▶ [Records of locating words and elements]:
+ + +

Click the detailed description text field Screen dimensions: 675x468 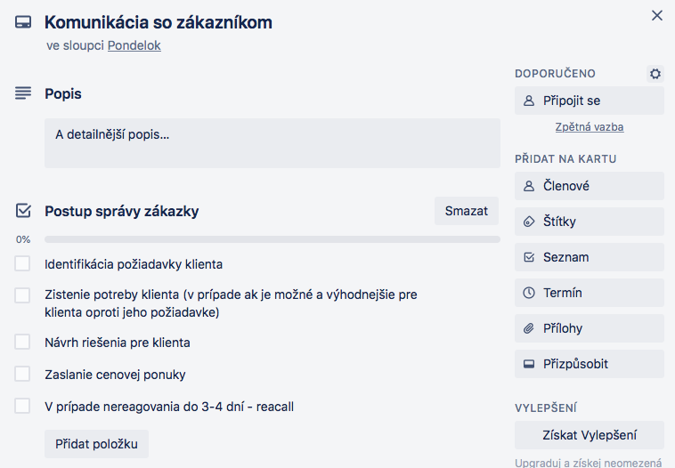point(272,143)
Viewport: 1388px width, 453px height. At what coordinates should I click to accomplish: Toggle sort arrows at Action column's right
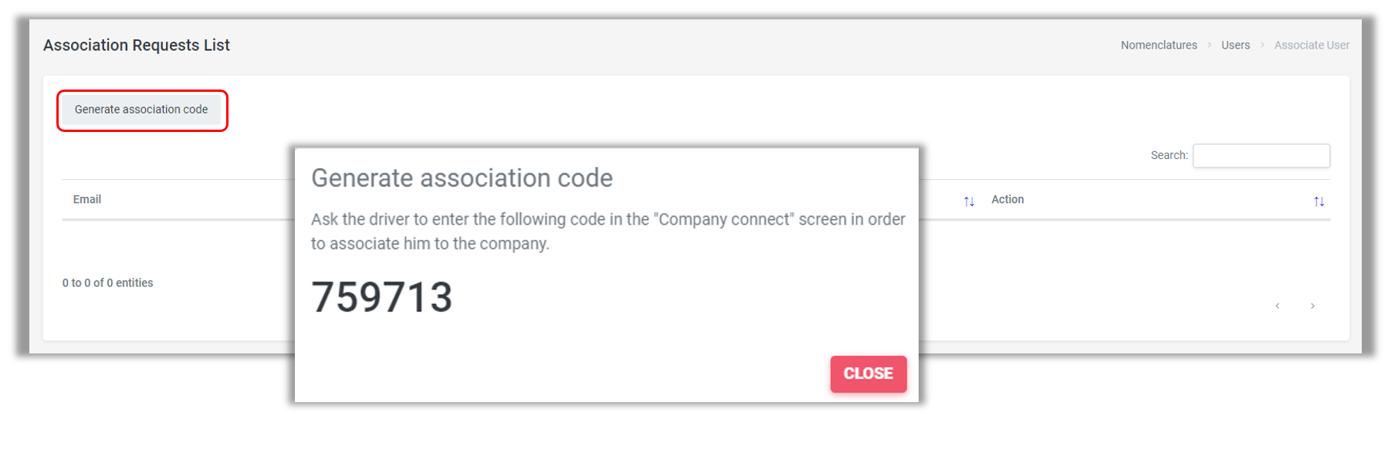click(1319, 201)
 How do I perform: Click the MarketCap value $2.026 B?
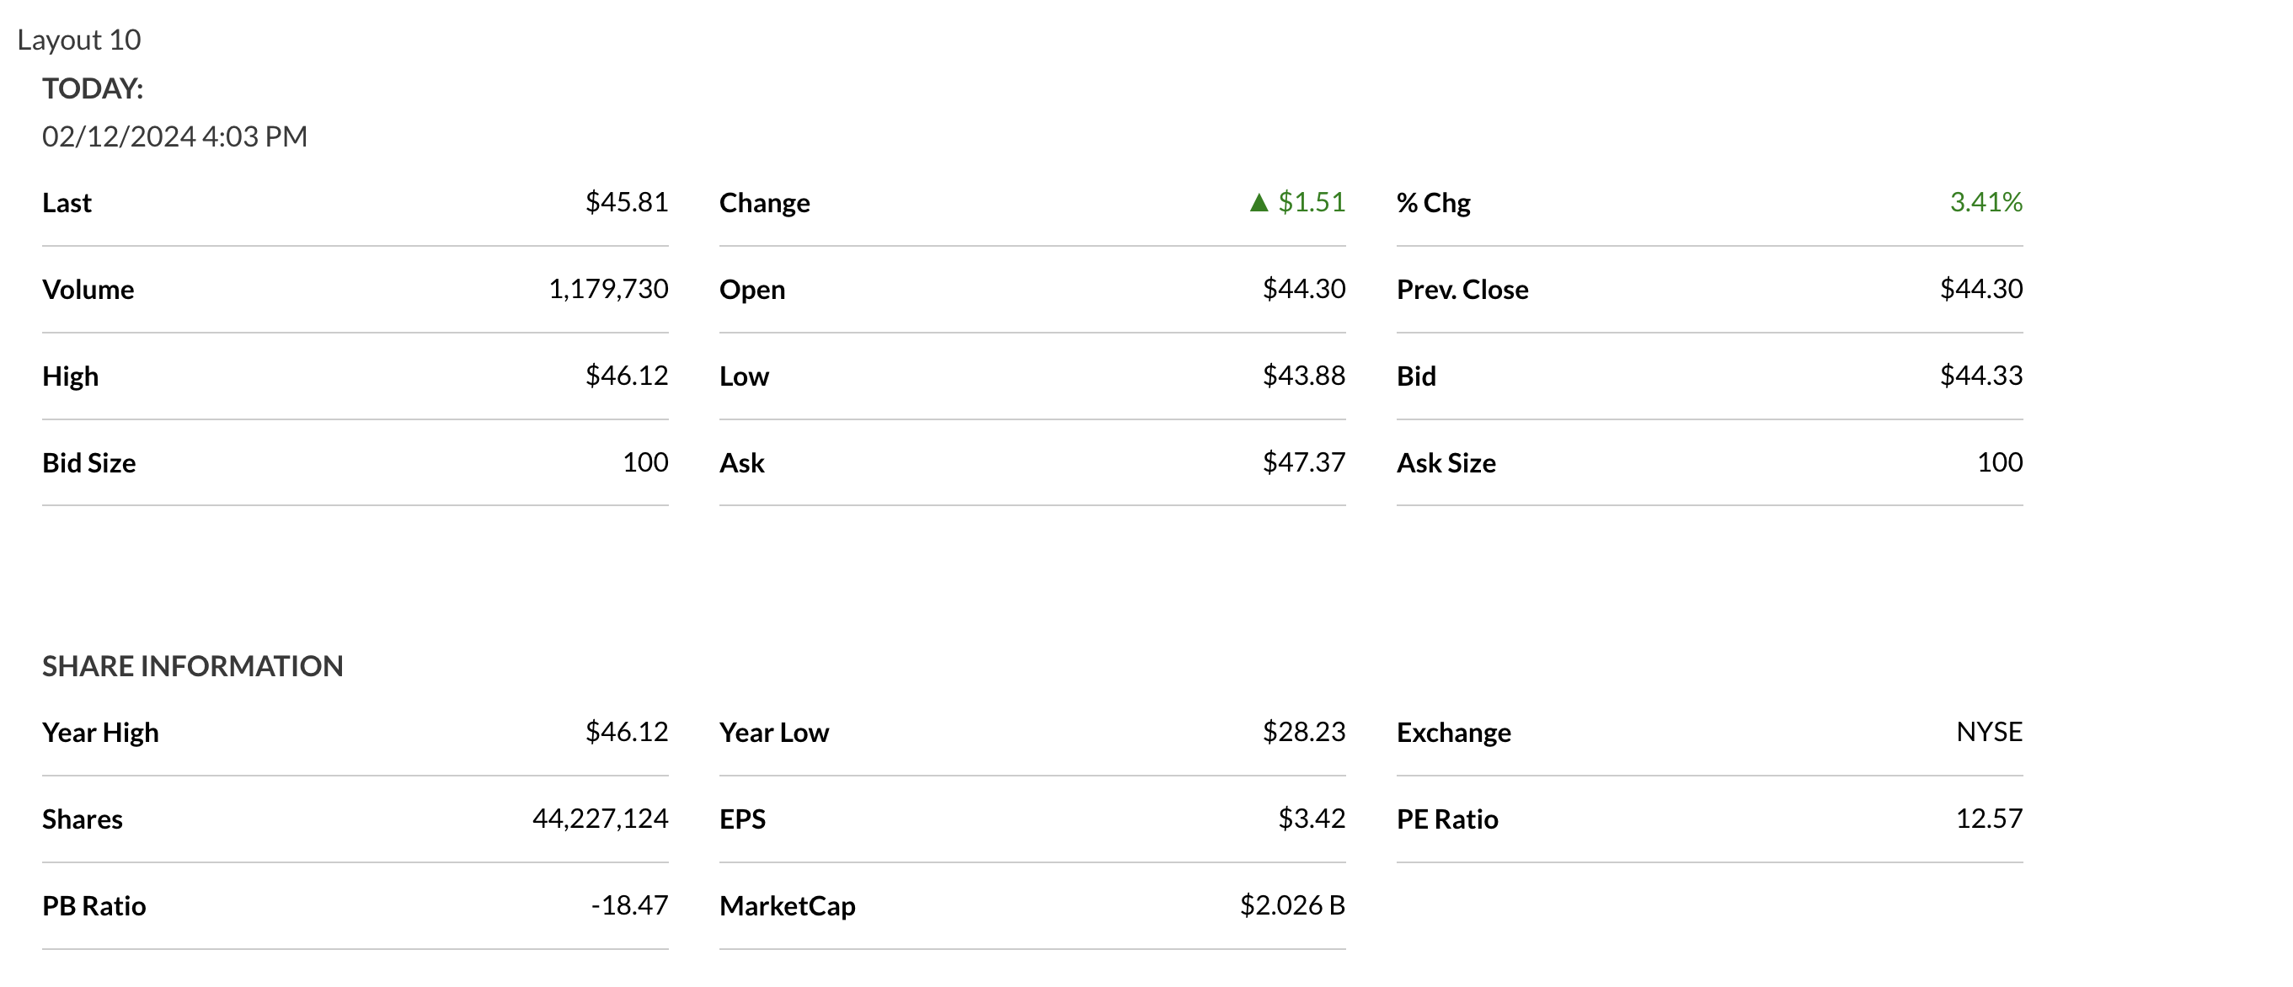pyautogui.click(x=1292, y=905)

+ + +

▶ [Written exercise]: Can you format everything from the line containing "Viewport: 1388px width, 453px" down through the end of the rows as a numbered list, skipping blank lines and leaving out the pictures?

▶ [The reply]:
1. Viewport: 1388px width, 453px height. At what coordinates should I click to accomplish: Toggle sort arrows at Action column's right
2. click(1319, 201)
3.  How do I perform: Click the MarketCap value $2.026 B?
4. pyautogui.click(x=1292, y=905)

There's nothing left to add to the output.